The difficulty with this theory is that it is unsupported by the partnership agreement, the books of the partnership as set up by them, or the construction placed upon their agreement by the parties themselves. It is clear to us from a consideration of the agreement that Johnston was to contribute the $50,000 to the partnership assets, and that Farris and Royer were to contribute thereto their personal services and their expert skill and knowledge of the oil business, and that the parties valued Johnston's contribution as 50% of the total contribution and that of Farris and Royer each at 25% thereof, and that the interest of each partner in the capital assets should be in the amount of their contribution.
It is significant that the parties set up only one capital account and that was the capital account of the partnership; that the agreement provided that the sum of $50,000 should be invested by Farris and Royer and that the total of the assets acquired should be taken in the name of Royer-Farris Drilling Company and should be held for the joint account. While the findings and order of distribution of the probate court in the Royer estate are not res judicata in this proceeding, the acquiescence of the two remaining partners thereto and their acceptance of the distribution ordered thereby is persuasive of the construction they placed upon their partnership agreement.

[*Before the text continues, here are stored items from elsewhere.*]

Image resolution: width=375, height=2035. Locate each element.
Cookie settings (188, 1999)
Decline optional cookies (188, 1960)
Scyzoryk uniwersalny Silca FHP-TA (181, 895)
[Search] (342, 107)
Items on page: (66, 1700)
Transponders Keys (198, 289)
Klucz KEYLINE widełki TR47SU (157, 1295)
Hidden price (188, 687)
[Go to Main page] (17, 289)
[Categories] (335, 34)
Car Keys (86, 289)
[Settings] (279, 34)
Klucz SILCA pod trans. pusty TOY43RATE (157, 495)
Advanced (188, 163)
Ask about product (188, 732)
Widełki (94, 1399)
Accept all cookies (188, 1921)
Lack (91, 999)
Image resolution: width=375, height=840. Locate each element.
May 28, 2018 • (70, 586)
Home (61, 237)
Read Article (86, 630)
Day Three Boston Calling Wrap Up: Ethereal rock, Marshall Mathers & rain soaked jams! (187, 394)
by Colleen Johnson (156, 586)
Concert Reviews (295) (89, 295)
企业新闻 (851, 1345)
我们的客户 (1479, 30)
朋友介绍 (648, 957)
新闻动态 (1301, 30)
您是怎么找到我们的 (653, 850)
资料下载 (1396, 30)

There is nothing in the record indicating that Johnston considered that Farris and Royer were each indebted to the capital account for $12,500, or indebted to him for this amount, and that he was making a voluntary contribution under the order of distribution of the probate court to his partners of capital assets he was entitled to receive.
The basic concept of a general partnership is that all parties make a contribution thereto and as a result share in the assets, the profits and losses, according to their contribution. In the absence of a contrary provision in the agreement where one partner contributes money or physical assets and other contribute personal services, skill and knowledge, they share in the capital assets according to the value placed on each contribution.
While not identical, the facts in this case bring it within the decision of the Supreme Court in Paul v. Cullum, 132 U.S. 539, 10 S.Ct. 151, 33 L.Ed. 430, where it was held that the contribution of services by one partner constituted a contribution to the capital structure and made him one of the joint owners and possessors of the property of the partnership.
The case of Lehman v. Commissioner, 19 T.C. 659, upon which the tax court placed strong reliance, is not persuasive because the facts are entirely dissimilar to the facts before us, as a casual reading thereof will show. Under the partnership agreement in the Lehman case, the Lehmans 'became entitled as of the end of the partnership year * * * to credits totalling $10,000 on the partnership books, this sum to be deducted from the capital accounts of the other partners.' The tax court correctly held that this sum constituted the receipt of ordinary income. It was the same as though the other partners had paid them $10,000 in cash to be placed in their capital account.
The decision of the tax court is reversed and the cause is remanded with directions to enter judgment in conformity with the views herein expressed.